→ **AIM OF THE EXERCISE**:
Gather every line of the material below that contains the string "Task" and copy each one out. Case counts, so a match must have the same uppercase and lowercase letters.

→ **EXTRACTED MATERIAL**:

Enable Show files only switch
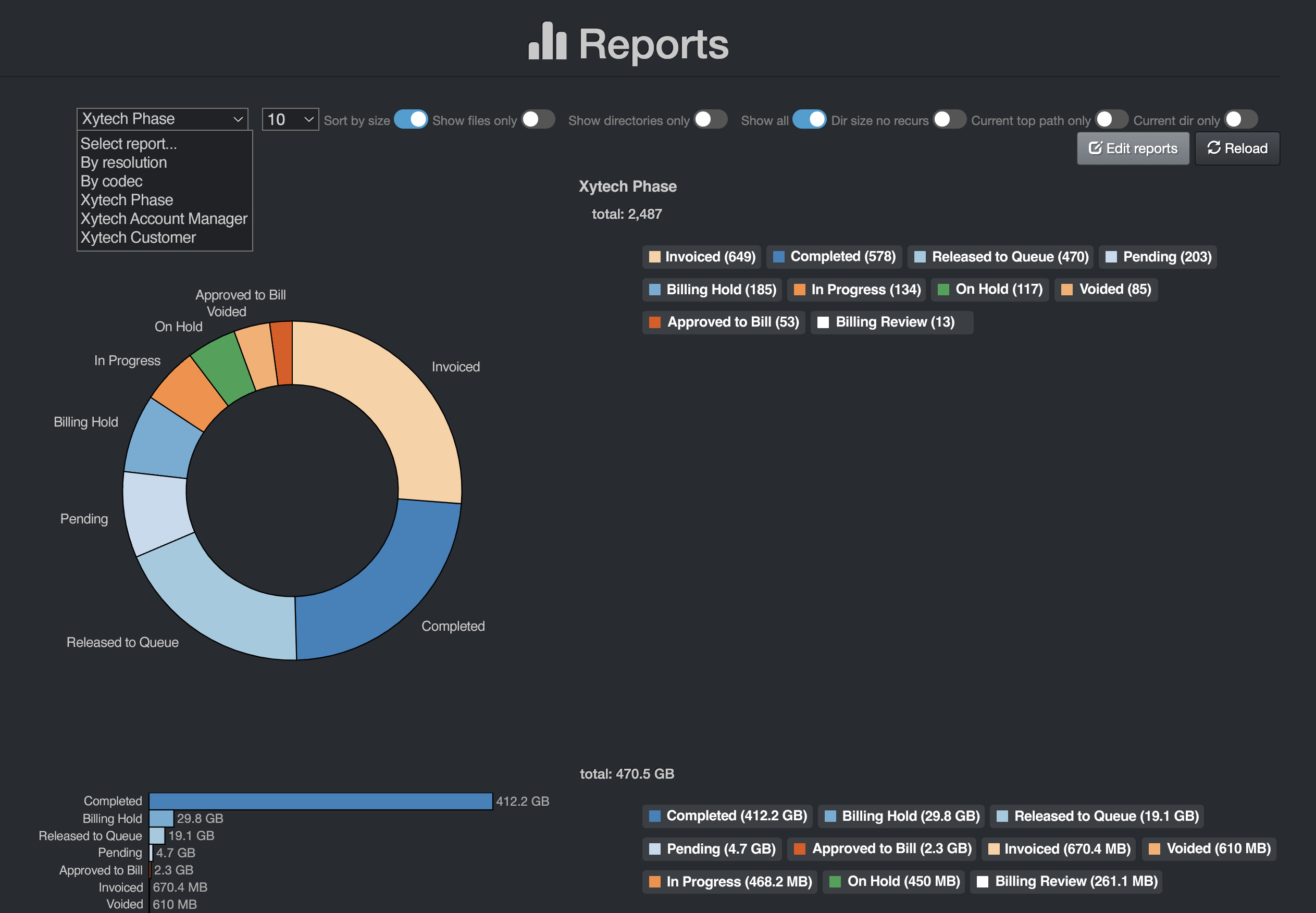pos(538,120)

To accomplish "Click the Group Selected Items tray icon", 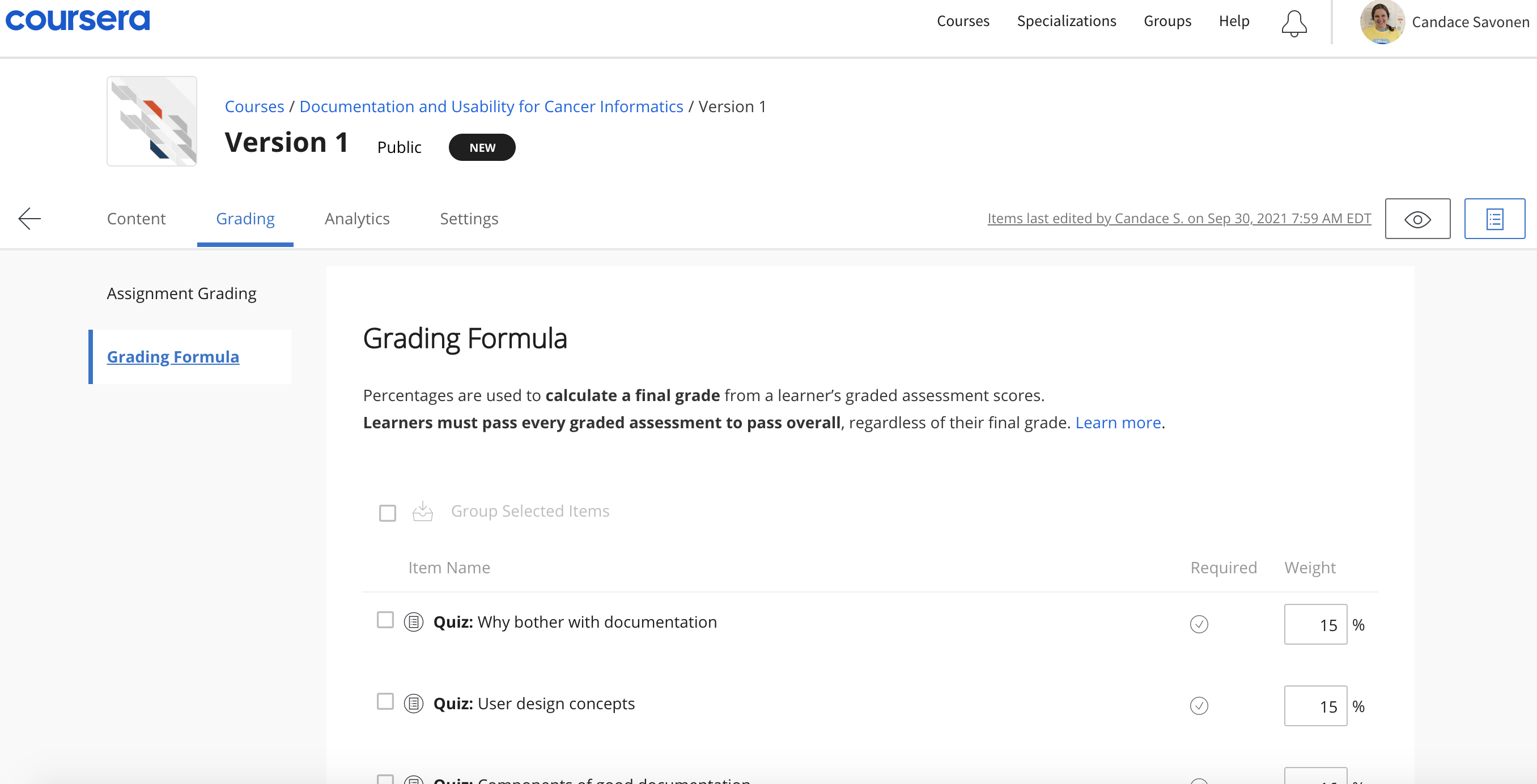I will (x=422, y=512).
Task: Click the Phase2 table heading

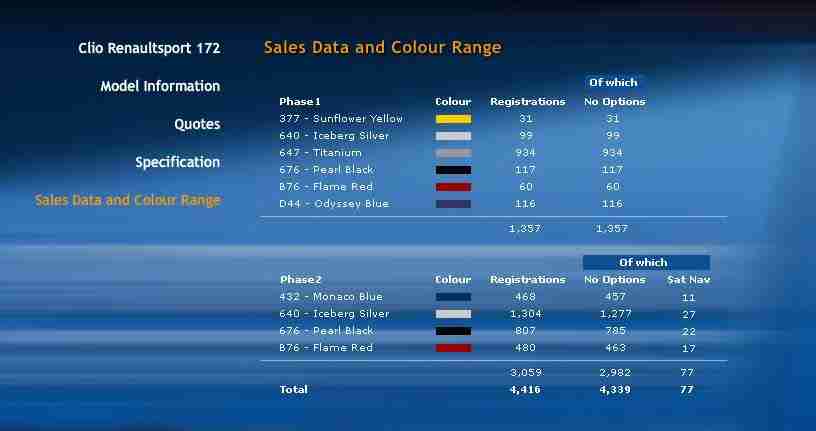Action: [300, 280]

...

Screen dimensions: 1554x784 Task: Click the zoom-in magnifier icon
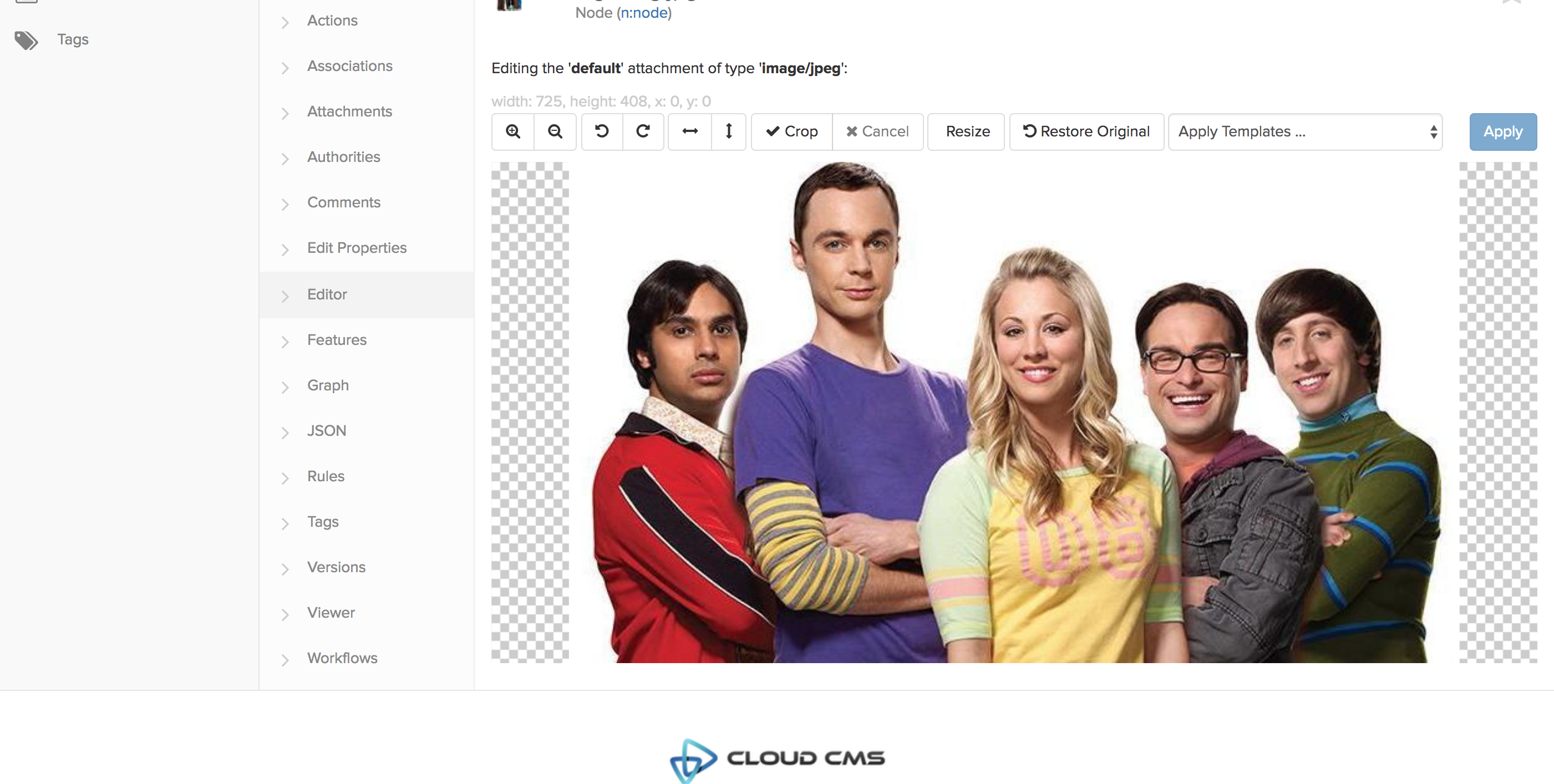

→ **ANSWER TO THE EXERCISE**:
Task: Click the Phase2 table heading
Screen dimensions: 1554x784 Task: Click the zoom-in magnifier icon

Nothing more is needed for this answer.